Density plots are an excellent way of visualizing the distribution of univariate data sets. Despite being less common than histograms, for example, and therefore poorly understood, they are intuitive. 1

Density plots are based on a “kernel density estimate” (KDE). Everitt and Hothorn describe the kernel estimator as:

… a sum of bumps placed at the observations. The kernel function determines the shape of the bumps while the window width h determines their width.

As an example, we will focus on a simple data set of 8 numbers:

\(x = (0.0, 1.0, 1.1, 1.5, 1.9, 2.8, 2.9, 3.5)\)

Using a Gaussian KDE with a bandwidth (h) of 0.4, as shown in Figure fig-density-small.

Figure 1: An example of how the Gaussian density function (red curve) is derived from 8 data points (green tick marks). The density of each individual data point (purple curves) reaches a maximum of 0.125 (1/8).

Notice that the density function creates values outside the range of the given values (e.g. less than zero in Figure fig-density-small). Although this can be confusing at first, by looking at the underlying ``bumps’’, we can understand how the density function was calculated without having to know the mathematical formulae underpinning the function.

The KDE can take a Gaussian, triangular or rectangular form. The choice can have a considerable affect on the visual outcome, but Gaussian is the preferred choice. In addition to the shape, changing the bandwidth can misleadingly give the appearance of several clusters (low bandwidth) or a more smoothed distribution (high bandwidth), as shown below.

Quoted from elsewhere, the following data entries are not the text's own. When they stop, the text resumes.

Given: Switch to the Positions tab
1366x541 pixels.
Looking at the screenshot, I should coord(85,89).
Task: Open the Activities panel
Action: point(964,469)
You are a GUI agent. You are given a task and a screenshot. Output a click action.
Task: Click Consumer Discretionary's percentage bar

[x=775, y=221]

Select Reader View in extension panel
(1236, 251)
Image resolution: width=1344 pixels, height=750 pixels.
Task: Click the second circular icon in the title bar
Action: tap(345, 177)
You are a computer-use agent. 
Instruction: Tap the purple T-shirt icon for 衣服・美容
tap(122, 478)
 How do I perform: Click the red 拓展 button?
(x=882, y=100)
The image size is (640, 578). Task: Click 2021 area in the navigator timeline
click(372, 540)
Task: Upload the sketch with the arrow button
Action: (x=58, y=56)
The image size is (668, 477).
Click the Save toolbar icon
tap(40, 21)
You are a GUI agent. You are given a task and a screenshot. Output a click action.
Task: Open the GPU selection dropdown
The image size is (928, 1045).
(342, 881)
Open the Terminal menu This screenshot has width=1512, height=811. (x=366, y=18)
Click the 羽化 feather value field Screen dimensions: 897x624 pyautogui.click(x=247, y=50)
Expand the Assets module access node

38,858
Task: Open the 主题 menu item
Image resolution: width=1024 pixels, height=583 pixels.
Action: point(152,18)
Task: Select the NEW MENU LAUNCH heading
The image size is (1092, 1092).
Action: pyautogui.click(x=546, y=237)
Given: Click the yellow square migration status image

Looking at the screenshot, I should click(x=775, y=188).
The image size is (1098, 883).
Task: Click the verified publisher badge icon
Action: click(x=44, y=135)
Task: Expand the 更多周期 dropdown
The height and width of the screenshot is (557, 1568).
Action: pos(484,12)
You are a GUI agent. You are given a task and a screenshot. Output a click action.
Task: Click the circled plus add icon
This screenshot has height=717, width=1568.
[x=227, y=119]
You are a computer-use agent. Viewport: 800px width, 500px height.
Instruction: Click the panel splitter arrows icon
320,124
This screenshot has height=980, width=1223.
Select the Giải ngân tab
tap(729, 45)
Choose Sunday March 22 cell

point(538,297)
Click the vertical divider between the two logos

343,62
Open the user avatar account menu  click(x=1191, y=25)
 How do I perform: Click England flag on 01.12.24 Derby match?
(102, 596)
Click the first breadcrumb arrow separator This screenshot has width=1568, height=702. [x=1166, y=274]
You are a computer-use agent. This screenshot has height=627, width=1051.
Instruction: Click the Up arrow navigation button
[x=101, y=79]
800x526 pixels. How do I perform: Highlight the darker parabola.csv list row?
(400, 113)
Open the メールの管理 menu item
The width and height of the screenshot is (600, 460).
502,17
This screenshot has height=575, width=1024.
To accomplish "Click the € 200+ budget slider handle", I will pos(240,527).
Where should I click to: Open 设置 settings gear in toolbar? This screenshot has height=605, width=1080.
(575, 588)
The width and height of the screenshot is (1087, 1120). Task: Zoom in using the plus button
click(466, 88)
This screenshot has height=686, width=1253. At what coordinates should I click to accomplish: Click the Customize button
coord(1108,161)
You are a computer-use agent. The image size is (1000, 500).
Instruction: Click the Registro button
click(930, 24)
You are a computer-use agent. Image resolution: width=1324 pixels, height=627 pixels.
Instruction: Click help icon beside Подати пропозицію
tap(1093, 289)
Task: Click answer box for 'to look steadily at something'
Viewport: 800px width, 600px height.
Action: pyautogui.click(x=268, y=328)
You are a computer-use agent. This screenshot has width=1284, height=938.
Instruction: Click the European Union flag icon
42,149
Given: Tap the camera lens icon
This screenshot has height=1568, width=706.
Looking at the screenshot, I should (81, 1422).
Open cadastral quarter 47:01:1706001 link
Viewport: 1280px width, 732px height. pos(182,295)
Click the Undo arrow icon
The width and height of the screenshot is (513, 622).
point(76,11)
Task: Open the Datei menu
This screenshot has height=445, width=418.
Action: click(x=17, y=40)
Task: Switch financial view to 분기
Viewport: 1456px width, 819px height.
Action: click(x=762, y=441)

To see the effect that bandwidth has on the shape of the density plot, consider the density plots using the mammalian total sleep time shown in Figure fig-density-example, using different bandwidth values. It is easy to imagine how our understanding of the data’s distribution is affected by using an inappropriate bandwidth!

Figure 2: Density plots of mammalian total sleep time appear strikingly different when using different bandwidths.